Catharine Beecher (1800-1878), the daughter of Lyman Beecher, who organized women’s schools and colleges, and intellectually reconciled through her writing how existing patterns of female-subordination attributed to the “cult of true womanhood” were necessary to sustain American democratic sensibilities in antebellum America. Her Treatise on Domestic Economy (1841) illustrated the consistency of Christian ideals of democracy to American social hierarchies. She proposed a new schema for professionalizing domestic work and schooling, and utilized Lockean theory to substantiate the argument that women’s activities required the same autonomous and practical critical thinking skills in the private sector as were required of men in experiencing career success in the public sector.

Detail of twentieth century stitching on back cover from Happy Hands Studio (Pendelton, Oregon) from unique artist book by Roberta Lavadour called “Happy Hands”
The Midwest became a cultural hearth where women organized pressure groups.
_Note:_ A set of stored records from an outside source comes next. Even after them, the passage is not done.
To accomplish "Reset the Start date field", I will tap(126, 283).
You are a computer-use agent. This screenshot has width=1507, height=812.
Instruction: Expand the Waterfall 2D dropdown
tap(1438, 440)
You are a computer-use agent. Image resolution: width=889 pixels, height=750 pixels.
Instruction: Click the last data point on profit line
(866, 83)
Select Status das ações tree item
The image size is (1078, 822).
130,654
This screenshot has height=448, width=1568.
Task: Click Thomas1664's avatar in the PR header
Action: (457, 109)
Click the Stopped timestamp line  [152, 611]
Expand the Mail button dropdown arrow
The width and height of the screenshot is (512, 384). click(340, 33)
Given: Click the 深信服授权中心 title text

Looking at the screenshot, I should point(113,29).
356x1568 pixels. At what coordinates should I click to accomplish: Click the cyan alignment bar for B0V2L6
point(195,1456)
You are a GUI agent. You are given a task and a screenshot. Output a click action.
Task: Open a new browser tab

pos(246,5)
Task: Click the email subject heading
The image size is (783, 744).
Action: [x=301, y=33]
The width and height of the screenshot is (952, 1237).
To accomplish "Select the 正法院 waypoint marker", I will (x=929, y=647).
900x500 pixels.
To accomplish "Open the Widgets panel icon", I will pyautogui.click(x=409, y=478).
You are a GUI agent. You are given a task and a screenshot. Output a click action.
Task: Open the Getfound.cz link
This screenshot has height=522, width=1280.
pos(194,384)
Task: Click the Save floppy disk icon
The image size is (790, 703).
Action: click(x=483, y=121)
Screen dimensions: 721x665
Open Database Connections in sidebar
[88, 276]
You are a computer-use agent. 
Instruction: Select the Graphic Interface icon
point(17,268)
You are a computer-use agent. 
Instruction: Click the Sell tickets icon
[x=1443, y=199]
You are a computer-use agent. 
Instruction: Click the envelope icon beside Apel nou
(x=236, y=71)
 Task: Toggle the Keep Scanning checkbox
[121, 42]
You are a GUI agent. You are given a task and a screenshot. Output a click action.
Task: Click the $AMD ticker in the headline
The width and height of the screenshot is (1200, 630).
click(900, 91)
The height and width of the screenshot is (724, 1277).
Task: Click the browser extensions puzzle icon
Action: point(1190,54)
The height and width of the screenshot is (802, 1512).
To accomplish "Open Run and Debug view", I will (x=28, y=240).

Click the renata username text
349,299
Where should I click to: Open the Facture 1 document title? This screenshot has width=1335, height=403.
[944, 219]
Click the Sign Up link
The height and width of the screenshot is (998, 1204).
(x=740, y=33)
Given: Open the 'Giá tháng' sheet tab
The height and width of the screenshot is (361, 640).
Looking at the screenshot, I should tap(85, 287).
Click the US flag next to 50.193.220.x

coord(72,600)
The Women’s Christian Temperance Union (WCTU) was established in Cleveland to oppose the manufacture and use of alcoholic beverages, and to educate the public on the social impact of abusing liquor. When the U.S. Congress passed the Fugitive Slave Law in 1850, slave traders began to kidnap free blacks in the North and sell them into slavery in the South. During the 1850s, Ohio, where The Anti-Slavery Bugle was published, became a hub for abolitionist activism. Bugle writer Josephine Gaffing sheltered fugitive slaves in her home, and Quaker women provided safe houses known as the Underground Railroad. Catharine Beecher’s younger sister Harriet Beecher Stowe was living in Cincinnati, Ohio, and knew women assisting escaped slaves fleeing from Kentucky to Canada via the Underground Railroad.